Mas, ao menos na cultura ocidental, mesmo quem nunca encarou a questão sob a perspectiva filosófica, ou nem sequer ouviu a palavra “essencialismo” na vida, provavelmente tem intuições, crenças e opiniões essencialistas a respeito de muita coisa. É algo que está entranhado na linguagem e na mentalidade coletiva, aparecendo por trás de conceitos como alma, espírito (núcleos que concentram a essência de uma identidade, seja individual, coletiva ou mesmo de uma situação: “a alma da festa”) e de autenticidade, sinceridade (que são manifestações de fidelidade à essência: “um autêntico picareta”).

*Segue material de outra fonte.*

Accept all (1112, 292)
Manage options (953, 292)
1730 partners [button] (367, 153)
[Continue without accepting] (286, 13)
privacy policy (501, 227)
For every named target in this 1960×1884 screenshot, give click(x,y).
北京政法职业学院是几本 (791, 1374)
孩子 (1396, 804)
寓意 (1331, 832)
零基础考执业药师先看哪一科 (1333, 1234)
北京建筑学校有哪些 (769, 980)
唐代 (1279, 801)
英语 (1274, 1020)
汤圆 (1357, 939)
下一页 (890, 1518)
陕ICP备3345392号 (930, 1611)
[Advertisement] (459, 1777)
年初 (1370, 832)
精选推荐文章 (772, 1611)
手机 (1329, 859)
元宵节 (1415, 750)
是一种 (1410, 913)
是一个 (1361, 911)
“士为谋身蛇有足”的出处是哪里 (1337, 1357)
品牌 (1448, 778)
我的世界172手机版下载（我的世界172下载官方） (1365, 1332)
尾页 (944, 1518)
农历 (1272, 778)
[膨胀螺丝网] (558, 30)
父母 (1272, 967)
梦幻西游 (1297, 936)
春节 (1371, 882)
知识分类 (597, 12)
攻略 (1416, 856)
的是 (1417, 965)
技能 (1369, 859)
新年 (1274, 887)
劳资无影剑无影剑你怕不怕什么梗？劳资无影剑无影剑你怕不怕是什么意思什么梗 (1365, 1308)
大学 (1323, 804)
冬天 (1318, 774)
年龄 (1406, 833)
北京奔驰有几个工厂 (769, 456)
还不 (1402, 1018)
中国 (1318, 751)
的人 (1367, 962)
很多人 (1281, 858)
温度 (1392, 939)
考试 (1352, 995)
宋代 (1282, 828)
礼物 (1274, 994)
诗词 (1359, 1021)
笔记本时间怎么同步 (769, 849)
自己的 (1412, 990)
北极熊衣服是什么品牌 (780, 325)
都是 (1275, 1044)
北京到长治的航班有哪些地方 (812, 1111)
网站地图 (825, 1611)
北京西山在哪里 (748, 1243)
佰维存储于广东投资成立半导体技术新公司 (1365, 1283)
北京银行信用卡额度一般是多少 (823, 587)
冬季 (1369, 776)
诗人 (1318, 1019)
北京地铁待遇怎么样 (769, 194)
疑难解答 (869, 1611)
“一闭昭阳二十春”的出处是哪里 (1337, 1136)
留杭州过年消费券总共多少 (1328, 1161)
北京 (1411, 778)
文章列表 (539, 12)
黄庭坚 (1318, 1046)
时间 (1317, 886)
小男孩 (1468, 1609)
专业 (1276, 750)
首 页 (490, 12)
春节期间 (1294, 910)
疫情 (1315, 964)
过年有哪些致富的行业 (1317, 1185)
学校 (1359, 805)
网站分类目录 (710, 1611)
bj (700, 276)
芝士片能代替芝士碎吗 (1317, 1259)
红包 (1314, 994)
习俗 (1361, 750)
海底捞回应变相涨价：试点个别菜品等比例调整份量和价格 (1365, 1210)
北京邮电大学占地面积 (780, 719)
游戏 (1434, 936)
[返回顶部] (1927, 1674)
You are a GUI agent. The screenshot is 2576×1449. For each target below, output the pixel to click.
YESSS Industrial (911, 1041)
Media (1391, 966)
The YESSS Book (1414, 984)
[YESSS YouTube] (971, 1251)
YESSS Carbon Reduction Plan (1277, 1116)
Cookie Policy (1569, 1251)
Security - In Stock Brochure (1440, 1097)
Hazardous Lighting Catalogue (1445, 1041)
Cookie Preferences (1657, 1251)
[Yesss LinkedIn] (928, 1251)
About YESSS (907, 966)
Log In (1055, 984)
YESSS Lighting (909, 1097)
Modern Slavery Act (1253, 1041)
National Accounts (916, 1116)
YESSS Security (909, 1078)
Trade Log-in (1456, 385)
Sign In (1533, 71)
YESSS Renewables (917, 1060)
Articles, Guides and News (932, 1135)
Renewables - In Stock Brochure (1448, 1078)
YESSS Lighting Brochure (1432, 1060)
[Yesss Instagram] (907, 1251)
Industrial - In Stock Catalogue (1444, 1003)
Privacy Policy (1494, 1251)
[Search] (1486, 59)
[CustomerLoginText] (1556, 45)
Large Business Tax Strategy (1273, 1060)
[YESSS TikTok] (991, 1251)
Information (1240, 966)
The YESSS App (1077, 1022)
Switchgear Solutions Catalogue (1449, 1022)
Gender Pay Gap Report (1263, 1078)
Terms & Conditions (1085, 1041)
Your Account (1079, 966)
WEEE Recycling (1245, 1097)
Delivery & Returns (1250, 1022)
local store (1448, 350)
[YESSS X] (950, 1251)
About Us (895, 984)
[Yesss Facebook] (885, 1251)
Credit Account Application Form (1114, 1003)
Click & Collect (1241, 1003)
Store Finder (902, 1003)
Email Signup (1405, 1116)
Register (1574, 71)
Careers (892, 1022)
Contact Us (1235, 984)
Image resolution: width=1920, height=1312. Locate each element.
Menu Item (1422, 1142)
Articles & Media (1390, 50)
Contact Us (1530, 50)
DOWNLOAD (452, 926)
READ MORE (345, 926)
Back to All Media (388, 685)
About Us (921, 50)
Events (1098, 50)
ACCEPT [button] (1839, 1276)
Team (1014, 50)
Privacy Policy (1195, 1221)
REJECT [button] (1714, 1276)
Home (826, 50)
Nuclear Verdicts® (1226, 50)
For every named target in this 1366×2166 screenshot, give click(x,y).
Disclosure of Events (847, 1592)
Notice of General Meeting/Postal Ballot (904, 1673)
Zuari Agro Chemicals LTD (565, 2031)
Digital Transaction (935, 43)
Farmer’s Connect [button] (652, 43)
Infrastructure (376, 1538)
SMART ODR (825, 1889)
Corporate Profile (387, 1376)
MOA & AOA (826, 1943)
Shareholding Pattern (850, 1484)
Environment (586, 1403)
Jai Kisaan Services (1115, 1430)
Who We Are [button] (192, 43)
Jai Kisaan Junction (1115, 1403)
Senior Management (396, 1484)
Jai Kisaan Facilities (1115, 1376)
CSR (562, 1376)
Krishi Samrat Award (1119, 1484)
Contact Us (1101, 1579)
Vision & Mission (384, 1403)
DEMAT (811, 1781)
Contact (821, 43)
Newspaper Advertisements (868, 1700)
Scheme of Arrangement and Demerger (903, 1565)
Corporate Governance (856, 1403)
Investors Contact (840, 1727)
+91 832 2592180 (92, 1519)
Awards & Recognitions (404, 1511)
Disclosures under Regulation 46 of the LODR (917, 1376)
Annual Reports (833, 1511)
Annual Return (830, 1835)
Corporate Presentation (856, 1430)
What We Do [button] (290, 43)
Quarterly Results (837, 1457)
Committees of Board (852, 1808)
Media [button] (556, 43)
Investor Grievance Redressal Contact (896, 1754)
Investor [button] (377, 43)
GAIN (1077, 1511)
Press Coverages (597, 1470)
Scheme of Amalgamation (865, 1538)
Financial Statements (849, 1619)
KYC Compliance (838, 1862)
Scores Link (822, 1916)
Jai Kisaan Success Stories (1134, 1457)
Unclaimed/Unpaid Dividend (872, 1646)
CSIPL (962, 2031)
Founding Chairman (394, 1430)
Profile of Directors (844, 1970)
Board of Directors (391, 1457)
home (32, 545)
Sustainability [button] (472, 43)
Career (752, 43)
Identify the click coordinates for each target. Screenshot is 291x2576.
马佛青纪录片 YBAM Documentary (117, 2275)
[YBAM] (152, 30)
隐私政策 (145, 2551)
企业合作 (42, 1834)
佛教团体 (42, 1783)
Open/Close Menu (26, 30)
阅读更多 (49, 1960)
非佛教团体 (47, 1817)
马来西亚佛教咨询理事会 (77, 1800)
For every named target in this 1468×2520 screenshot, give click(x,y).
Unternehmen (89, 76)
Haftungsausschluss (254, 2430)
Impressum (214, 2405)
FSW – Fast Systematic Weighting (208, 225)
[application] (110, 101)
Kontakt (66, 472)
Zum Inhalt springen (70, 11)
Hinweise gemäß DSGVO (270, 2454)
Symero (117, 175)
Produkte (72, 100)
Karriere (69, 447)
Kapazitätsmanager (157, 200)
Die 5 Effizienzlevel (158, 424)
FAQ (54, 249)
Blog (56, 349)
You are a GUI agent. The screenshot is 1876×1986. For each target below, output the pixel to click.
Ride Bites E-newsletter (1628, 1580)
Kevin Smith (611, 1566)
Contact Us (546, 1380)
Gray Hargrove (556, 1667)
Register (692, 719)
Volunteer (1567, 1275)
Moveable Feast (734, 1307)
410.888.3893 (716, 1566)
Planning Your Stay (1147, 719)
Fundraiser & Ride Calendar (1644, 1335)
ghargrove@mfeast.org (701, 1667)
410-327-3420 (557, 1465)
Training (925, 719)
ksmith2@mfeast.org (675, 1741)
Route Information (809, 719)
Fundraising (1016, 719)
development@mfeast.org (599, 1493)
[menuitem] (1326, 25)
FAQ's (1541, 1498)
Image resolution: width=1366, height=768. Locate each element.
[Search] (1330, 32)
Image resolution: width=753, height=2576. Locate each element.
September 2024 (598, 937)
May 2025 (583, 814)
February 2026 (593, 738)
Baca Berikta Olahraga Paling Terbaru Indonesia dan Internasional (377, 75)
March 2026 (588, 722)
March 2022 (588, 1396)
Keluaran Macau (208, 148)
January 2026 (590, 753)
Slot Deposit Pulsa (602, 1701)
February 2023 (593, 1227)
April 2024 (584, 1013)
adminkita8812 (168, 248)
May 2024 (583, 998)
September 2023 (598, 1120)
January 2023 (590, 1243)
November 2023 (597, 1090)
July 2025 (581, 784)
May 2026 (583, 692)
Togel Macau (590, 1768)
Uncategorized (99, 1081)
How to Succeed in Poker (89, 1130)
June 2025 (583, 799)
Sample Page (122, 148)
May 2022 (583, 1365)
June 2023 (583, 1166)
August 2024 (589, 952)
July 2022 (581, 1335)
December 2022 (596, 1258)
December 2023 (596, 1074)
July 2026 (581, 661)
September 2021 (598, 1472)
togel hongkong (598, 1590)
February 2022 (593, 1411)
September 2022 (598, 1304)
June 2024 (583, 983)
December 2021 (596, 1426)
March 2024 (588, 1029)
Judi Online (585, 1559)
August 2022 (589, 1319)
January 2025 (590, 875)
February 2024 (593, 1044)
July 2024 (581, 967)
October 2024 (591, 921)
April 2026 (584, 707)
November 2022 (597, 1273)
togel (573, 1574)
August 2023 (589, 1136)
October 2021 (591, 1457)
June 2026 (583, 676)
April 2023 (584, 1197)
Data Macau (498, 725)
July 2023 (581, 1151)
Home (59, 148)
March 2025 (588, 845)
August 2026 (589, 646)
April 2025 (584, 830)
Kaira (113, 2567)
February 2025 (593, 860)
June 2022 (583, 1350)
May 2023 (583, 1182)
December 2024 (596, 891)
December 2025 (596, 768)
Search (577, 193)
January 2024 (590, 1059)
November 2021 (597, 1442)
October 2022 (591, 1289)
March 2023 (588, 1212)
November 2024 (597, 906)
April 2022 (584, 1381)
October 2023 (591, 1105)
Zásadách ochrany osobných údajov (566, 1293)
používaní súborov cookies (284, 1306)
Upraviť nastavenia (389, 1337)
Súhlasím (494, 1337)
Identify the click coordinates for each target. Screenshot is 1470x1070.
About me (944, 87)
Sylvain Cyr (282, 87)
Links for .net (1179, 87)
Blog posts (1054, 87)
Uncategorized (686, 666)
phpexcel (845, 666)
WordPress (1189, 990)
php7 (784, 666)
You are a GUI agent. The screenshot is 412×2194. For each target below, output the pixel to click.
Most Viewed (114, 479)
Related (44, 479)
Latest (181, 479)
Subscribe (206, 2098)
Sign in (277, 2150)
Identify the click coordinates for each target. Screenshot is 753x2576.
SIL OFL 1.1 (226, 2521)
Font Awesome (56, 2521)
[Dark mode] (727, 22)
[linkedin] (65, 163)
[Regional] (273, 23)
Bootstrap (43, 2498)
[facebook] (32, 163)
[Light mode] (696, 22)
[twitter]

Distinções entre realidade e aparência muitas vezes são tratadas como se fossem distinções entre essência e acidentes; quando se diz de alguém que “se comporta mal, mas no fundo é uma boa pessoa”, estamos pressupondo uma certa essência oculta para contrabalançar a característica palpável. Na ficção, narrativas de superação e redenção são comumente construídas como histórias em que uma essência luta para se afirmar, para expressar-se de modo heroico ou, no mínimo, construtivo.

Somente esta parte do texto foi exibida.